I've heard about the attack in Alexandria on New Year's Day but I was wondering why are you specifying in your title about Vancouver ?

Regards,


----------



## The Bread Guy (6 Jan 2011)

Antoine said:
			
		

> I've heard about the attack in Alexandria on New Year's Day but I was wondering why are you specifying in your title about Vancouver ?
> 
> Regards,


My bad - got fooled by the placeline (where the story was written).

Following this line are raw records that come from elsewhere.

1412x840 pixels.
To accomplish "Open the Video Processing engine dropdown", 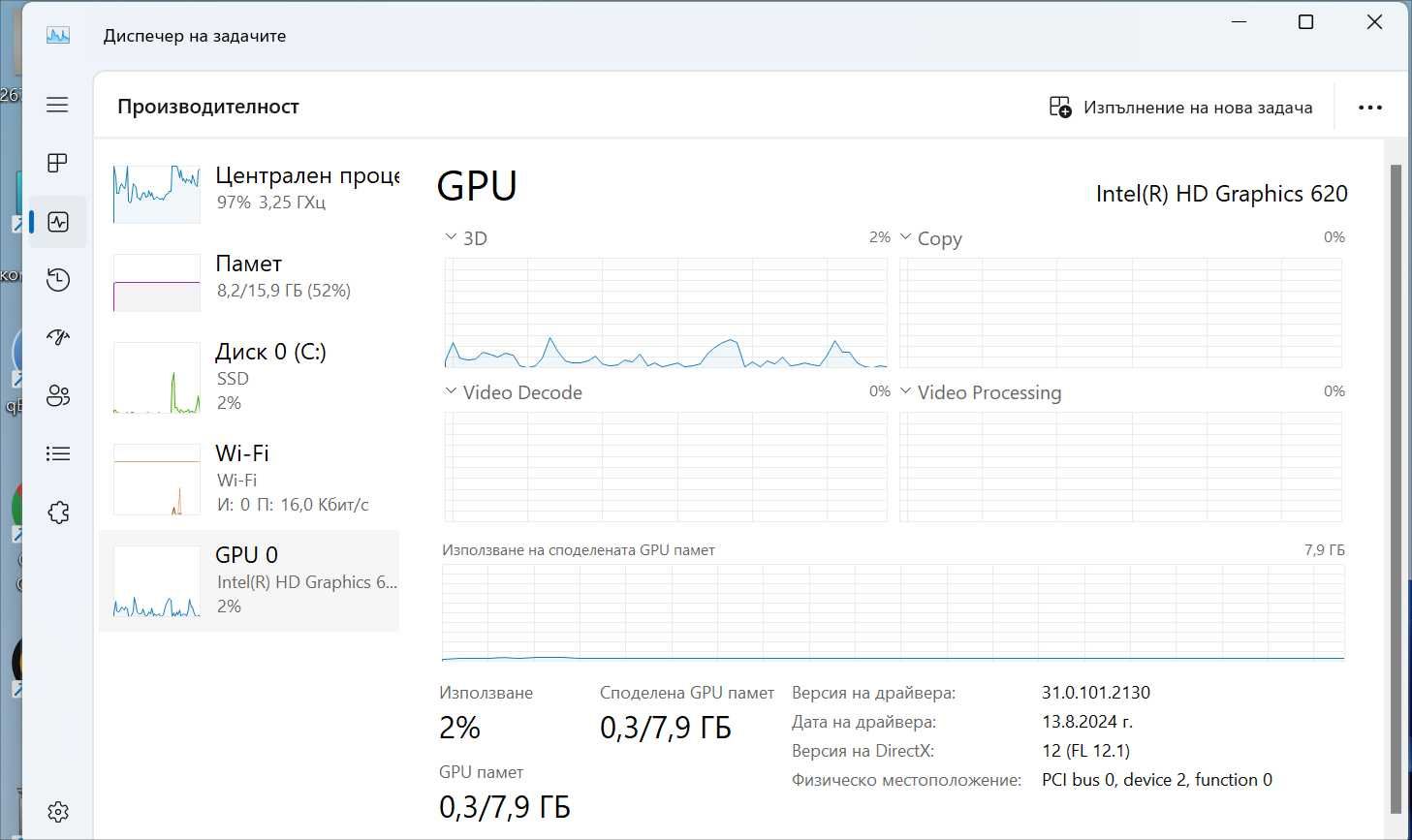I will [981, 392].
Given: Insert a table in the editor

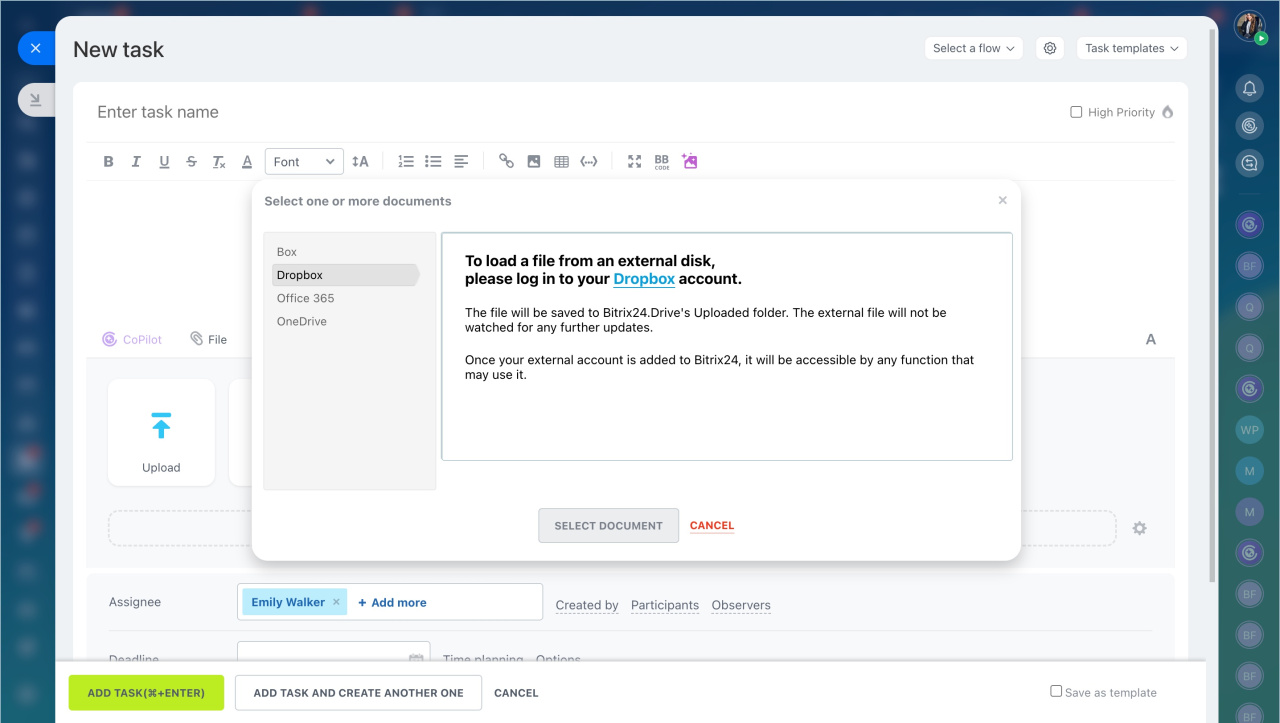Looking at the screenshot, I should [561, 161].
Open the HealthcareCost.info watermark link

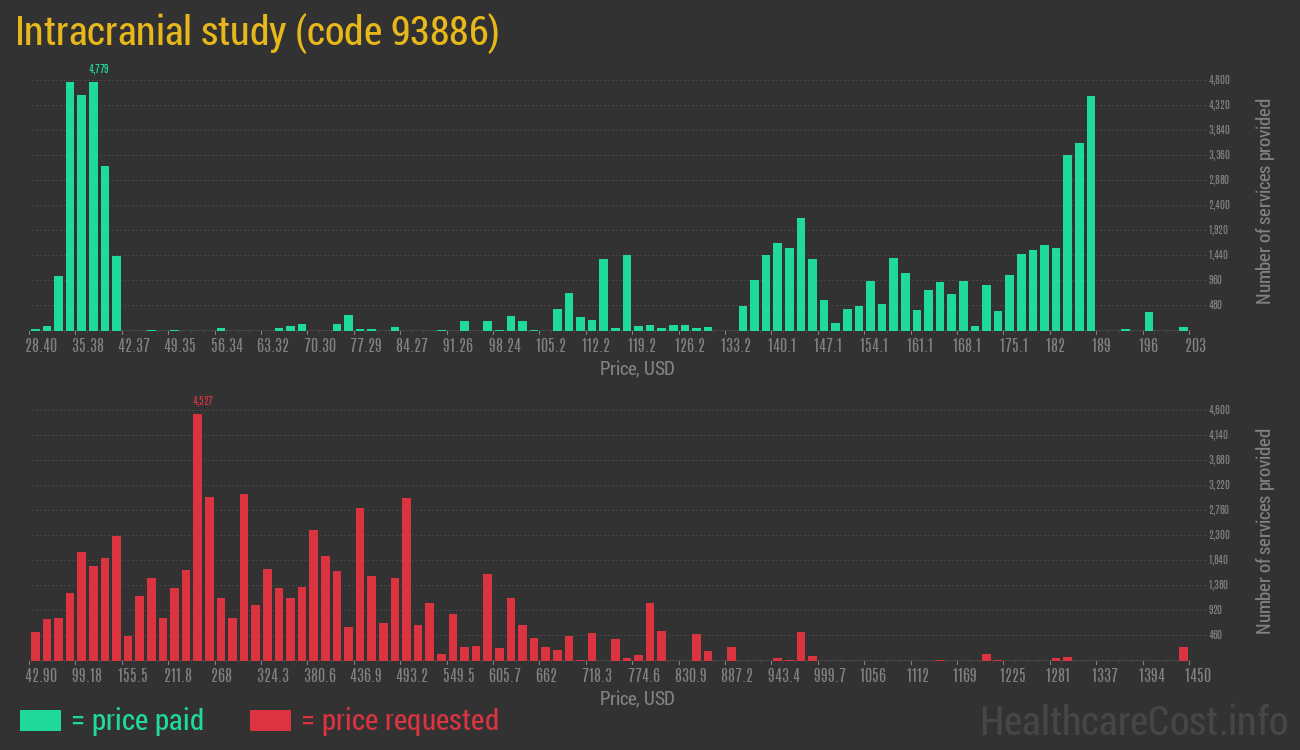[x=1132, y=720]
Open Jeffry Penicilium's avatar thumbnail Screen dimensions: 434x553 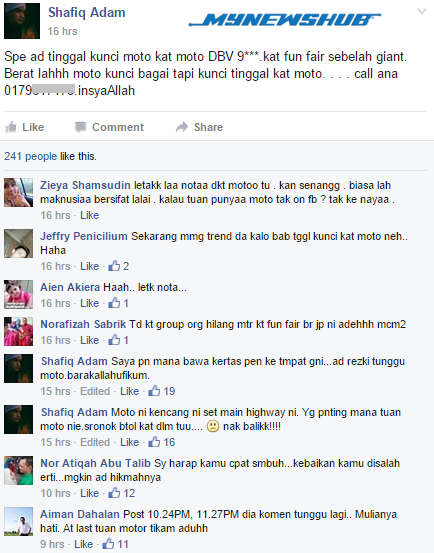(18, 243)

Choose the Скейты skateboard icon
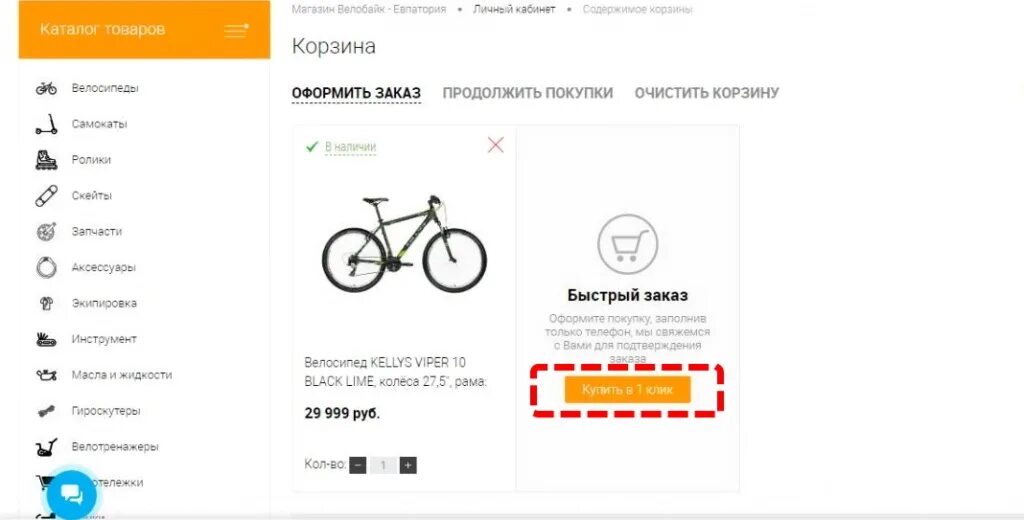pos(46,195)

Meanwhile, some places are changing their services:


> Calgary's Coptic Christian community has cancelled its Christmas Day festivities in a gesture of solidarity with those killed in a suicide bombing in Egypt.
> 
> Coptic Christians follow the Julian calendar, and so celebrate Christmas Eve on Jan. 6 and Christmas Day on Jan. 7.
> 
> ...



...with more from CP....


> Some Coptic churches in Canada are cancelling part of their Christmas celebrations in the wake of a deadly terrorist attack in Egypt last week.
> 
> In Toronto and Montreal, the regions with the most Coptic Orthodox churches, many have called off the "social and fun parts" of the holiday out of solidarity with those affected by the New Year's Day attack.
> 
> ...



.... while some are carrying on as per usual:


> Winnipeg's Coptic Church is going ahead with Christmas celebrations Thursday night in the wake of a deadly terrorist attack in Egypt.
> 
> Several Winnipeg Egyptians lost friends and family in the New Year's Eve blast that killed up to 23 people in Alexandria, Egypt.
> 
> "It's hard to explain. It's shocking, just shocking news," said George Abraham with the Coptic Heritage Society of Manitoba ....


----------